BOTW has discovery around every corner, but after the excitement wears off you quickly realize that there’s usually only one of three things that happen when you explore somewhere new: You find a shrine, a Korok, or weaponry. The problem with finding random gear is that its unlikely to be usefull to you right when you need it due to the scattered “go anywhere” approach of this game. It’s easy for a linear game to drip-feed level appropriate equipment to players, since you can place all of the better stuff at the end. BOTW doesn’t have a linear approach to play, so the random equipment you find varies wildly in quality. In BOTW, you can easily stumble upon an endgame level item before you have any idea what to do with it. The opposite seems more true as you level up, too.
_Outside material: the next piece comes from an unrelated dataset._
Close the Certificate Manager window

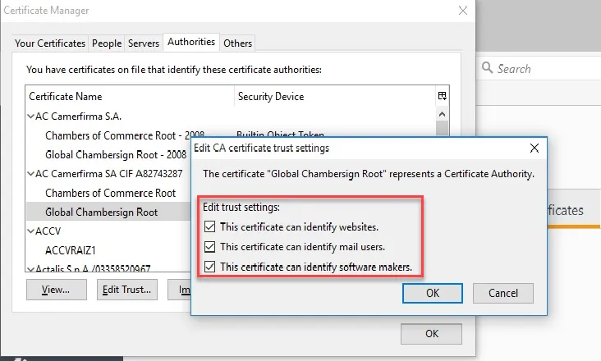[465, 11]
I found myself increasingly more unsatisfied with the contents of random chests as I became more powerful in the game. If Nintendo could find a way to tie rewards to progress while still keeping it open, I’d probably search every inch of the map. I climbed the highest peaks that I could visibly see, and I’d often hope that there was some awesome gear up there only to realize that I’ve spent 25 minutes climbing for next to nothing. If you’re going to have such a huge area to explore, it’d really help to pay off exploration in more unique ways. I think that having unique NPC’s, random encounters, and exclusive enemies could serve as a great reward for those who are thirsty for exploration. Imagine how fun it would be if you could only find ____ at night time, above a certain elevation? I’m all for the idea of “maybe the journey was the reward?” but that sentiment wears thin after you’ve had so many experiences. If TOTK has a similar “open reward structure”, I’m probably not going to want to explore as much…and isn’t that most of the fun in a game like this?
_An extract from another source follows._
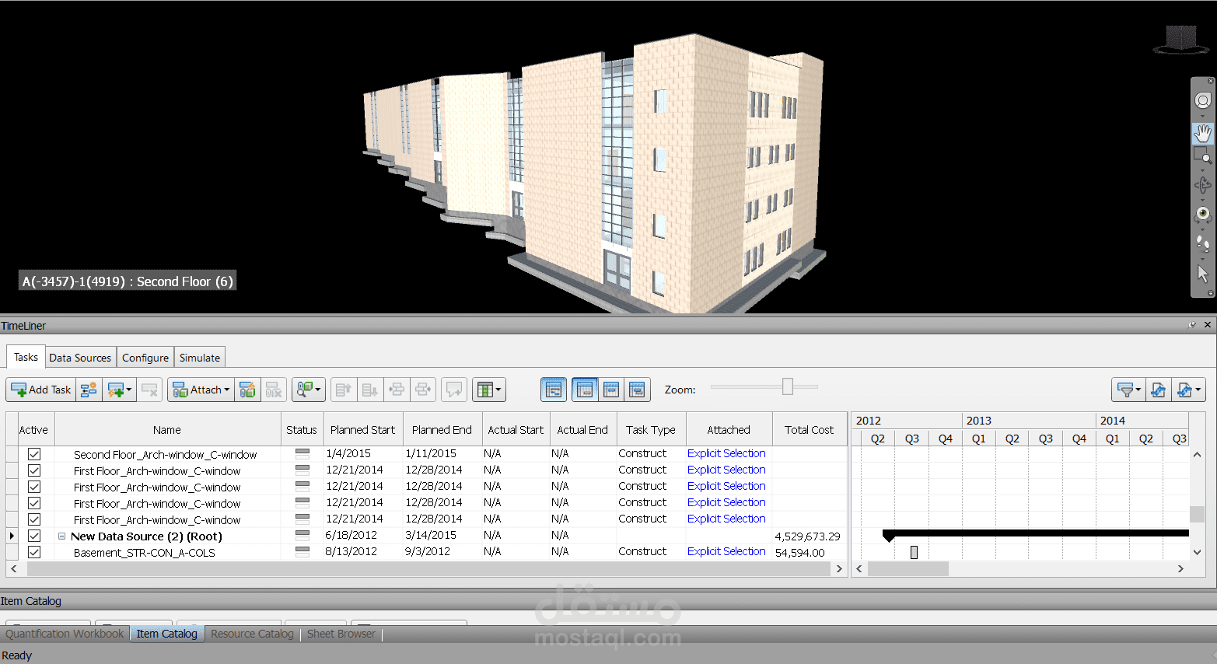Open the Data Sources tab
The width and height of the screenshot is (1217, 664).
coord(80,357)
A lot of the exploration in BOTW involved climbing up and over things, and it can be very tedious when you’ve not yet unlocked Revali’s Gale to help you out with your travels. You can speed up the process with upgrades to your stamina and get help from potions, but that just makes traveling upwards even more involved. For those who don’t know: a hookshot is a recurring item in TLOZ games which essentially acts as a grappling hook, allowing players to reach new areas during adventure. I don’t think that the combination of Revali’s Gale and the glider are nearly as convenient as the hookshot could potentially be. In BOTW, Stamina alone doesn’t cut it in every situation! For example, there are plenty of times in this game where I’ve fallen off a cliff or mountain, only to have no stamina left to save myself – a quick hookshot to the mountainside could be the difference between life and death. It is strange to me that the hookshot wasn’t included in this game when a large chunk of this game’s purpose seems to be “Hey see that? Yeah go climb that”. The hookshot has always been your climbing buddy in the Zelda games of the past. Climbing or trying to climb during rain just sucked in this game, and so does the thunderstorm mechanic. I think that the best way to make the often game-haulting rain become less of a burden would to be having a hookshot available at one point. Climbing up slippery cliffs would be no problem with a quick hookshot! I’m not saying that shrines/temples need to be designed around the hookshot, but it certainly would have its convenience. Climbing was the only time that I would get bored during the 100 hours that I played BOTW, and I spent a lot of time climbing. I’m sure some fear that a hookshot would be to powerful, but there are easy ways to limit it from ruining the climbing mechanic. Adding this tool to the game adds a whole new layer of potential to puzzle solving and traversal, so I really hope it makes a return in TOTK.